Abstract
Clinicians in high-acuity hospital settings experience chronic distress due to the secondhand trauma experienced at work. Chaplains are often responsible for providing staff support to address this distress. One form of staff support is emotional debriefing after critical events. There are few publications about emotional debriefings. It would benefit chaplains to engage in research and discovery regarding emotional debriefing and create a standard model for chaplains to use in staff support.
Clinicians bear witness to the trauma medical crises instill on the patient populations they serve. In some cases, the medical crisis may be a first-hand trauma for the clinician, but an often-neglected toll placed on clinicians is secondary trauma, experiencing the suffering of others day-in and day-out (Jacob & Lambert, 2021). Debriefing stressful events is beneficial if not essential to those who work in high-acuity healthcare systems. Many healthcare systems rely on chaplains to provide staff support in times of distress, with chaplains spending a third or more of their time engaged in some form of staff support (Tartaglia et al., 2022). This can be a regulated part of the job but for many, it is lumped into “other tasks as assigned.” When chaplains are responsible for staff support, they may rely on already established programs and materials to provide said support, though this author is unfamiliar with a standard model of an emotional debrief accepted on a national scale.
An emotional debriefing, also referred to as a psychological debriefing “is broadly defined as a set of procedures including counselling and the giving of information aimed at preventing psychological morbidity and aiding recovery after a traumatic event” (Kenardy, 2000). How emotional debriefings are structured and implemented widely varies across healthcare systems. Debriefing models exist in the hospital environment to assess medical issues, operations, and performance improvement. This strengthens the argument for the development of a standardized emotional debriefing. For an emotional debriefing to be successful, clinicians need to know what it entails and why it is beneficial. A multisite study examining the effectiveness of specific emotional debriefing models, and published work to highlight what is successful, may go a long way in making emotional debriefings reputable and seen as beneficial among clinicians. It is time to come together for the betterment of staff support and wellbeing.
Critical Incident Stress Management (CISM) is a multicomponent methodology created in the 1980s as a response to the trauma and impacts of trauma experienced by first responders (Everly et al., 2002). A loose inquiry from this author revealed several hospital systems use an adapted version of Critical Incident Stress Debriefing (CISD), which is just one component of the CISM model. Utilizing a fragmented and adapted model of CISM has the potential to cause more harm than benefit (Everly et al., 2002). The Federal Emergency Management Agency's three-year study of CISD revealed no significant impact, positive or negative, between the CISD group and the control (Harris et al., 2002), yet it appears to be the most popular model practiced in healthcare systems. There is a need for structured and directed support for clinicians; that structure and direction should be created with direct patient care clinicians in mind.

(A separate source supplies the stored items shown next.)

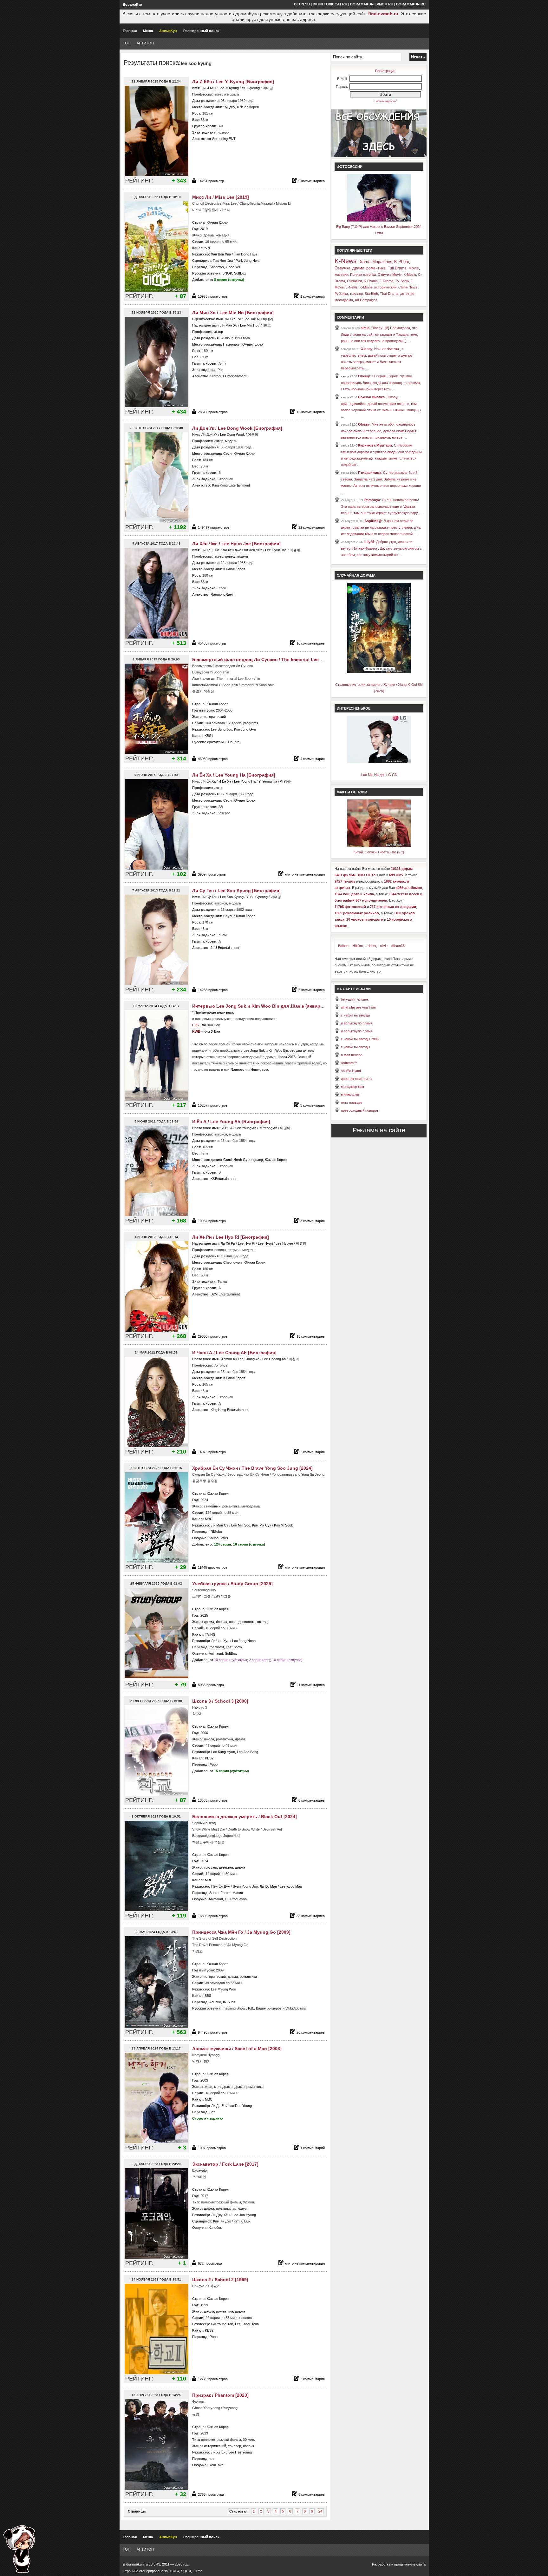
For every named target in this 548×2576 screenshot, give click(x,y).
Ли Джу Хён (220, 2215)
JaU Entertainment (225, 948)
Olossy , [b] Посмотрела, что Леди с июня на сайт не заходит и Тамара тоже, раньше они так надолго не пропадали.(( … (379, 334)
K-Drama (371, 281)
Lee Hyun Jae (276, 550)
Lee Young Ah (245, 1128)
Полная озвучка (363, 274)
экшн (208, 2087)
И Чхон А (227, 1359)
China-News (407, 287)
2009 (220, 1970)
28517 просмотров (213, 412)
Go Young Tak (222, 2324)
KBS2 (209, 1758)
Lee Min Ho (249, 325)
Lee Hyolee (284, 1243)
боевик (221, 1622)
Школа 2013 (286, 1057)
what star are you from (358, 1007)
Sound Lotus (218, 1538)
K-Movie (366, 287)
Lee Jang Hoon (244, 1641)
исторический (215, 716)
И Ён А (227, 1128)
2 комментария (312, 1452)
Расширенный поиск (201, 31)
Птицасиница (369, 472)
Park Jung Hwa (247, 260)
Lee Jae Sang (247, 1752)
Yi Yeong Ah (268, 1128)
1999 (204, 2305)
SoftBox (240, 273)
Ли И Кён (208, 88)
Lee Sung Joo (221, 729)
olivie (384, 946)
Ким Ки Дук (222, 2221)
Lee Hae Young (240, 2452)
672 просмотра (210, 2263)
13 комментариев (311, 1336)
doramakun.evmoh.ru (371, 4)
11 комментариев (311, 1685)
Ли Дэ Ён (218, 2106)
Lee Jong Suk (254, 1050)
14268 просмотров (213, 990)
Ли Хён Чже (210, 550)
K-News (345, 260)
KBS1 (209, 736)
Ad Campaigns (366, 300)
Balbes (343, 946)
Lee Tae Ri (252, 319)
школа (262, 1622)
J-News (352, 287)
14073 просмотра (212, 1452)
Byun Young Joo (245, 1886)
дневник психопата (356, 1079)
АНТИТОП (145, 43)
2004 (220, 710)
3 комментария (312, 1105)
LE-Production (236, 1899)
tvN (207, 248)
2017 (204, 2196)
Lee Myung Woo (223, 1989)
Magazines (382, 261)
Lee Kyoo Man (291, 1886)
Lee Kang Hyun (223, 1752)
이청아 (294, 1359)
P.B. (251, 2008)
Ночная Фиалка (371, 397)
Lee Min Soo (240, 1525)
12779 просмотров (213, 2379)
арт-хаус (239, 2208)
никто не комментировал (305, 874)
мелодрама (250, 1506)
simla (365, 328)
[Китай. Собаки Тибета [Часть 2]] (379, 846)
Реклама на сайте (379, 1130)
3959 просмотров (212, 874)
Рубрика (341, 293)
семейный (212, 1506)
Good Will (233, 267)
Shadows (217, 267)
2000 (204, 1733)
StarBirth (371, 293)
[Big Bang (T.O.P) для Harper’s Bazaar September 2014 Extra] (379, 220)
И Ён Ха (225, 781)
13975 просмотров (213, 296)
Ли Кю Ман (268, 1886)
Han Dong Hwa (245, 254)
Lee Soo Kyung (232, 897)
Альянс (215, 2002)
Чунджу (229, 107)
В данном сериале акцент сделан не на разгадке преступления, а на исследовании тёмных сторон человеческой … (381, 527)
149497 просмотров (214, 527)
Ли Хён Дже (232, 550)
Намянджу (231, 344)
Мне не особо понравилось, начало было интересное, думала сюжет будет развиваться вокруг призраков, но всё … (378, 430)
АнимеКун (168, 31)
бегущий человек (355, 999)
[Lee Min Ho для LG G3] (379, 762)
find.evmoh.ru (383, 13)
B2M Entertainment (225, 1294)
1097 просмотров (212, 2148)
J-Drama (386, 281)
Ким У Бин (212, 1031)
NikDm (357, 946)
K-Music (409, 274)
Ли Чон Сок (211, 1025)
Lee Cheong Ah (274, 1359)
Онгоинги (354, 281)
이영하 (285, 781)
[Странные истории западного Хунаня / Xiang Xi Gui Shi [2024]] (379, 672)
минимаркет (351, 1094)
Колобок (215, 2227)
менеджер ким (352, 1087)
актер (218, 332)
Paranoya (372, 500)
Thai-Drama (389, 293)
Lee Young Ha (245, 781)
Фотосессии (349, 167)
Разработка (381, 2564)
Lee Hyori (265, 1243)
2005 (228, 710)
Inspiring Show (234, 2008)
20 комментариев (311, 2032)
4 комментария (312, 759)
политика (223, 2208)
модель (231, 441)
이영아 (285, 1128)
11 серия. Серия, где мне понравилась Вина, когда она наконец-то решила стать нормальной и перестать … (380, 382)
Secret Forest (220, 1893)
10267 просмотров (213, 1105)
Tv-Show (402, 281)
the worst (217, 1647)
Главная (130, 31)
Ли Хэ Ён (218, 2452)
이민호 (265, 325)
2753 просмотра (211, 2494)
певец (230, 556)
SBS (208, 1995)
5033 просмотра (211, 1685)
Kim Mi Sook (283, 1525)
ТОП (126, 43)
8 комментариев (311, 2494)
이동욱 (253, 434)
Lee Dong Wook (233, 434)
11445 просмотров (212, 1567)
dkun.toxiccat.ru (330, 4)
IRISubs (216, 1531)
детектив (226, 1867)
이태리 (268, 319)
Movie (413, 268)
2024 (204, 1500)
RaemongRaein (222, 594)
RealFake (216, 2465)
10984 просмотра (212, 1221)
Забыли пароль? (385, 101)
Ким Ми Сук (261, 1525)
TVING (210, 1634)
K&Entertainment (223, 1179)
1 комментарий (312, 296)
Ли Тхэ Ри (233, 319)
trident (371, 946)
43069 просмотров (213, 759)
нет (211, 2458)
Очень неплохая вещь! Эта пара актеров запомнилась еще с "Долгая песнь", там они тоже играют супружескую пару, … (382, 506)
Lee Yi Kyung (229, 88)
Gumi (227, 1160)
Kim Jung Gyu (245, 729)
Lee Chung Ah (248, 1359)
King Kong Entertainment (231, 485)
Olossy (366, 349)
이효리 (301, 1243)
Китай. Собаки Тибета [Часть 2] (379, 852)
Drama (364, 261)
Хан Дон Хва (221, 254)
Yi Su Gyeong (257, 897)
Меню (148, 31)
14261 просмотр (211, 181)
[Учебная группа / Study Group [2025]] (157, 1678)
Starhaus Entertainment (228, 376)
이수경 (276, 897)
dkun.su (302, 4)
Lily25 (369, 542)
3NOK (227, 273)
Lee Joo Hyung (244, 2215)
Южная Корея (248, 107)
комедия (222, 235)
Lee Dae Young (240, 2106)
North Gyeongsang (248, 1160)
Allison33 (398, 946)
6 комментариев (311, 990)
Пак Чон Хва (223, 260)
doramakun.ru (411, 4)
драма (209, 235)
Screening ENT (224, 139)
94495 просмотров (213, 2032)
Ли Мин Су (219, 1525)
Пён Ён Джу (220, 1886)
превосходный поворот (359, 1110)
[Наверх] (19, 2549)
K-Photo (401, 261)
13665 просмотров (213, 1800)
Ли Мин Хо (228, 325)
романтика (230, 1506)
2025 (204, 1615)
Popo (214, 1764)
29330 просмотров (213, 1336)
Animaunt (216, 1653)
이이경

When a system is in chronic stress, it creates a barrier for clinicians to access support, even when that support is available (Smith et al., 2022). In formulating a standardized emotional debriefing model, there are several factors to consider. Normalization and accessibility should be prioritized as key needs in instituting an emotional debriefing model in a healthcare system. Clinicians are “more likely to access practical and social support” (Sutton & Norton, 2022) therefore the emotional debriefings should be structured with peer involvement in mind and scheduled for a time that meets the needs of clinicians attending the debriefing. Installing emotional debriefings as a regular and standard response for clinics/units experiencing increased secondary trauma enhances accessibility and, potentially, a clinician's willingness to participate. Normalizing emotional debriefings in response to the chronic experience of secondary trauma may mitigate endemic stress, benefiting the healthcare system as a whole.
Chaplains provide staff support in many healthcare systems and should participate, if not lead, in research and the formation of staff support resources. Few publications are available regarding staff support to which publications further dwindle concerning emotional debriefs in the clinical setting. It is time for collaboration across institutions and action from those in the spiritual care discipline. Distress and other impacts of secondary trauma are not going away, so the focus needs to be on how to address secondary trauma and provide support in a way that is beneficial for clinicians’ well-being. An emotional debriefing model created using research data and insight from those charged with providing staff support has the potential to impact clinician wellbeing positively and alleviate some of the burden secondary trauma places on healthcare systems. The need is here, the time is now, and chaplains should take on this charge.
Footnotes
Declaration of Conflicting Interests
The author declared no potential conflicts of interest with respect to the research, authorship, and/or publication of this article.
Funding
The author received no financial support for the research, authorship, and/or publication of this article.